You can significantly enhance the security of your CI/CD pipelines in a Linux-shared hosting environment, ensuring the integrity and confidentiality of your applications and data.

Some may not have realized this yet, but businesses use a variety of apps on their websites. From account signup forms to user dashboards, product search facilities, and shopping carts, web applications are widely used in almost all websites. The interfaces businesses use to add, modify, or remove product details and multimedia content in their online shops are also apps themselves.

In other words, app security matters for those who want to secure their websites. CI/CD workflow, in turn, is an important concern due to the growing adoption of DevOps. CI/CD is considered the backbone of DevOps, and securing it is a must in light of the growing aggressiveness and sophistication of attacks targeting the software supply chain.

A report by the Continuous Delivery Foundation says that nearly 60 percent of enterprise developers implement CI/CD in their workflow. This is a compelling reason enough to be familiar with the need to secure continuous integration and continuous development.

Overview of CI/CD security

CI/CD is designed to enable the delivery of software code and code changes rapidly and efficiently. It also enables the quick and easy deployment of new features and bug fixes to applications. Modern development teams are expected to embrace this model to keep up with the need for agile development.

However, this advantage of greater efficiency and rapid development comes with a risk. As CI/CD requires an internet connection, it is exposed to various threats. CI/CD pipelines entail the use of a shared repository, through which code and changes are built, tested, and made available for deployment. This repository can be hacked, resulting in dire consequences.

Emphasis on CI/CD security is a must as organizations rely on DevOps to expedite their app development and deployment. A compromised CI/CD pipeline translates to the failure of the whole DevOps design methodology.

How CI/CD becomes vulnerable

CI/CD pipelines, together with DevOps processes and the applications that rely on them, are affected by various risks.
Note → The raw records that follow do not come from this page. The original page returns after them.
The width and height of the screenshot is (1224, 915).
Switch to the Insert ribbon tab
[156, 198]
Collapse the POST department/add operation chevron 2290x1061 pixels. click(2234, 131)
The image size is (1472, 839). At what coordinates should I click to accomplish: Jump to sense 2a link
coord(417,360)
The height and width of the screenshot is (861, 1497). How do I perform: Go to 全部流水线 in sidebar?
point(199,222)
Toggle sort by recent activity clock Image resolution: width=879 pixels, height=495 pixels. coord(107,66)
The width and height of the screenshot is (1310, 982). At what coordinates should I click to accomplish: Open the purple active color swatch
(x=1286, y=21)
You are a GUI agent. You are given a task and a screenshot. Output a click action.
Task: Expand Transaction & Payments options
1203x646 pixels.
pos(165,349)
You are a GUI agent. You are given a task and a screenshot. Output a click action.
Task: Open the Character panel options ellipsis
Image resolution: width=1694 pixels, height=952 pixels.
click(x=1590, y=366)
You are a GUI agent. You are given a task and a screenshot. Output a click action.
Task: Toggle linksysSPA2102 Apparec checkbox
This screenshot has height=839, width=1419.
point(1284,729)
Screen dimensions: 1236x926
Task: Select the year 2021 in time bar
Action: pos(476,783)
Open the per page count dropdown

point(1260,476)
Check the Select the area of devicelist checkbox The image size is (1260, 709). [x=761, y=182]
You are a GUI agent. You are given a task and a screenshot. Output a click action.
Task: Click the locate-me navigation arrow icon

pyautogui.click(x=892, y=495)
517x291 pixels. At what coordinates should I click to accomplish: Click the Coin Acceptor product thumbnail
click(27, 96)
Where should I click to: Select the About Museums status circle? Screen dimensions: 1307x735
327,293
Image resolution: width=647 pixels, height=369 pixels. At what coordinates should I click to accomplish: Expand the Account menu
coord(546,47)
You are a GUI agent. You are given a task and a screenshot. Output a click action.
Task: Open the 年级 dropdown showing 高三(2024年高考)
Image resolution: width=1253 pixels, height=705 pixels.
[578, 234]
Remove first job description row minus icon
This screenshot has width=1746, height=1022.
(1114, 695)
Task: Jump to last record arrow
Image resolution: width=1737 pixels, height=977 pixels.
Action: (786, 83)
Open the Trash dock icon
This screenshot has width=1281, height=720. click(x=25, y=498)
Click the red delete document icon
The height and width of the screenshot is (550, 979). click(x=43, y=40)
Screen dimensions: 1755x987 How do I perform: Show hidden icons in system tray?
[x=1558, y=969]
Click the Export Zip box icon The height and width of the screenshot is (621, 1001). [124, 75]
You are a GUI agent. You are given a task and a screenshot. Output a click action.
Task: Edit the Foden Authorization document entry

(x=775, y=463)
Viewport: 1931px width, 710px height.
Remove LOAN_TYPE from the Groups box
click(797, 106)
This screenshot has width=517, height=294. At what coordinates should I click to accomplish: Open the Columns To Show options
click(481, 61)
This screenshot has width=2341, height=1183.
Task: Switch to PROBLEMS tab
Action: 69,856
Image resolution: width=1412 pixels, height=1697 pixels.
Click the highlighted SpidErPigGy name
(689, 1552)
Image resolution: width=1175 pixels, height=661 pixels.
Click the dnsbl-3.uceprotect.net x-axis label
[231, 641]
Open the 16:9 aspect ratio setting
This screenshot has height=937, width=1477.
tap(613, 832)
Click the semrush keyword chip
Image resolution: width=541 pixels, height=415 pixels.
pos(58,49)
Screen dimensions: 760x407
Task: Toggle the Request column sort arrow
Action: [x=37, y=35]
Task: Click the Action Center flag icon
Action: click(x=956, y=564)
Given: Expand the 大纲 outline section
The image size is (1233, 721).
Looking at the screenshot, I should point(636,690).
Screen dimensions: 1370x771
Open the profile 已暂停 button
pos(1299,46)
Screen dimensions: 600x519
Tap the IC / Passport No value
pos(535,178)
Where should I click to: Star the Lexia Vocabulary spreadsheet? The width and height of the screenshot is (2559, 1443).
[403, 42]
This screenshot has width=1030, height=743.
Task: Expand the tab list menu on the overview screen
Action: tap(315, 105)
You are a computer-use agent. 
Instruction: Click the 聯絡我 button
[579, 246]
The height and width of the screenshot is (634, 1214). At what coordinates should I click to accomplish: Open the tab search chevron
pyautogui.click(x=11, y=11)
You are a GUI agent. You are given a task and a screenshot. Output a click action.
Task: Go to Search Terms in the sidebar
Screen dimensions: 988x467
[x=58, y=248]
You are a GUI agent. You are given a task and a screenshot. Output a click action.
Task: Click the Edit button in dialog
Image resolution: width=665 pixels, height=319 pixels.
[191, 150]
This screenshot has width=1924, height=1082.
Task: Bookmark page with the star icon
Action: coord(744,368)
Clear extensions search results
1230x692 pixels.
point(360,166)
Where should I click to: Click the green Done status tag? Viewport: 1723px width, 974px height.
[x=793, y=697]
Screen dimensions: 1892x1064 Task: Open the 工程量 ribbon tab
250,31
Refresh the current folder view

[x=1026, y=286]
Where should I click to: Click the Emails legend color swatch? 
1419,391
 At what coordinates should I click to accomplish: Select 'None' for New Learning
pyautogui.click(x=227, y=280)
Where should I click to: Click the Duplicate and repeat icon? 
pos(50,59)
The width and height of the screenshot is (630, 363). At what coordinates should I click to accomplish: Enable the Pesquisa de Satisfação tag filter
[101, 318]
The most notable of these are as follows:

Security misconfigurations – The continuous integration and continuous development pipeline is a complex environment that requires proper security settings to be safe from cyber-attacks. Mistakes or the negligent handling of security configurations at the application, network, and infrastructure levels can lead to vulnerabilities threat actors may exploit.

Weak access controls – Ideally, the CI/CD pipeline must only have access to data and resources necessary to develop an image for testing. However, there are cases when access permissions beyond what is essential are granted or overlooked. This allows threat actors to execute malicious code within the pipeline and compromise the entire DevOps system.

Code insecurity – The CI/CD pipeline is expected to test a code for integrity and security before it is deployed. However, a badly designed or executed pipeline can result in the deployment of code that is mired with vulnerabilities. The security testing process may be defective or compromised.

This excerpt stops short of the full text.